Facing The City painted by Léger in 1919 can be an overwhelming experience. Geometry of bright colors, bits of human figures, mechanical structures, columns, stairs, lettering all crowd the painting and beyond into an immersive experience. The large canvas (7 feet 7 inches by 9 feet 9½ inches) is the focal point of the Philadelphia Museum of Art exhibit currently on view till 5 January 2014. The painting conveys the sense of being in the center of the cultural and intellectual maelstrom that was Paris after World War I. The exhibit places Léger’s art alongside the work of Delaunay-Turk, Mondrian, Duchamp, Picabia, van Doesburg, Le Corbusier, Ozenfant, Exter, and many others. Curiously, the painting also serves as metaphor for issues very much alive today in neuroaesthetics.

Leger(The-City)
The City painted by Léger. Fair use via http://www.philamuseum.org.

One is struck by the painting’s reduction of forms. Humans are simple shapes, anonymous and colorless. They wend their way through streets and stairways. The industrial age rises as gray ovals of billowing smoke. The mechanical age is constructed with lines that hint at the Eiffel Tower. Advertisements are stylized as letters and angular frames that assault our senses.

Another striking feature of the painting is its fragmentation. Partial depictions, teeming, and overlapping, each piece vies for our attention. The image lacks a gravitational center that can anchor our gaze. Our eye is released to wander across the scene distracted by a bold color here, a disc there, and a partially obscured figure beyond. A third striking feature of the painting is the way Léger gives coherence to what could easily be visual chaos. He provides a compositional structure that organizes these reduced fragments into dynamic balance.

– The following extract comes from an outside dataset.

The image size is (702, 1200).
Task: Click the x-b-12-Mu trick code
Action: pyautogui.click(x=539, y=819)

Reduction is the life-blood of any science. Take a complex system, break it down into component parts, and study those parts. The challenge for scientists is to reduce the complex system without losing sight of the whole. Knowing the properties of individual neuronal firing may be inherently interesting, but an individual neuron will not tell us much about aesthetics. By contrast, investigating whether a beautiful face activates part of visual cortex that is specialized for identifying faces as distinct from other objects like buildings might tell us whether the neural machinery that evolved to classify information is also used to evaluate that information. Alternatively, these functions of classification and evaluation might be neurally segregated.

Neuroaesthetics, like any experimental science, is also fragmentary. It moves forward by constructing experiments to test hypotheses that are confirmed or rejected. Advances are tentative and incremental. Each experiment, each publication, each claim is but a fragment. Discovering that people like curved architectural interiors and that this preference is etched into the general reward circuitry of the brain is a fragment of information. The fragment begs to be completed by further study. Is the preference for curved spaces accompanied by a desire to live in those spaces? Do people like curves in general or does this preference vary depending on the object of our interest?

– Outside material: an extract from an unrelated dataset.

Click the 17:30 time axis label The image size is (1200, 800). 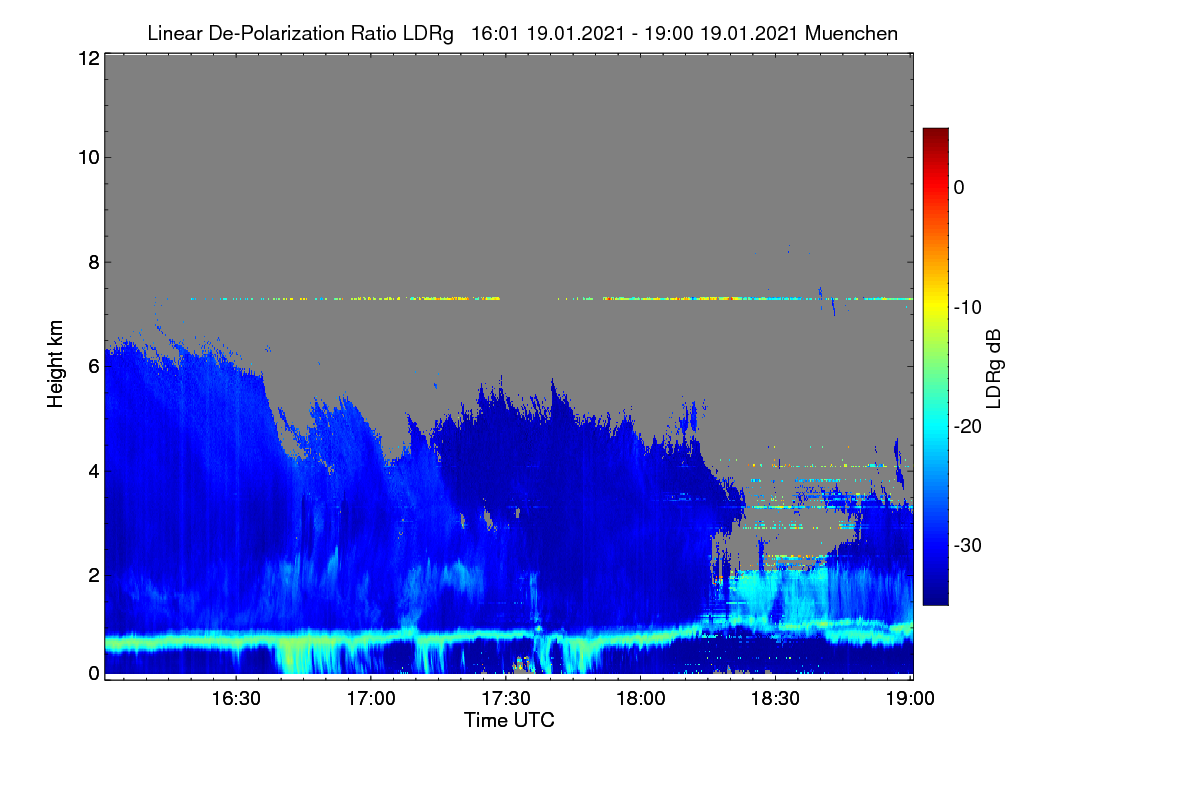pos(506,698)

Finding coherence within crowded data is a struggle for every scientist. One’s focus is typically narrow, trained on the details of specific experiments. How to frame those experiments, the way in which results might generalize and help give the field coherence, is not always obvious in adolescent fields like neuroaesthetics. This lack of coherence is also what makes the field exciting. Anticipating the compositional structure of neuroaesthetics might reveal where fragments need to be added, modified, or even deleted. One tentative framework for neuroaesthetics is to consider aesthetic experiences within the triad of sensations/movements, emotions, and meaning. Empirical aesthetics has traditionally focused on sensations and their relation to emotions in a simple way. Do you like this object or not? We need much more.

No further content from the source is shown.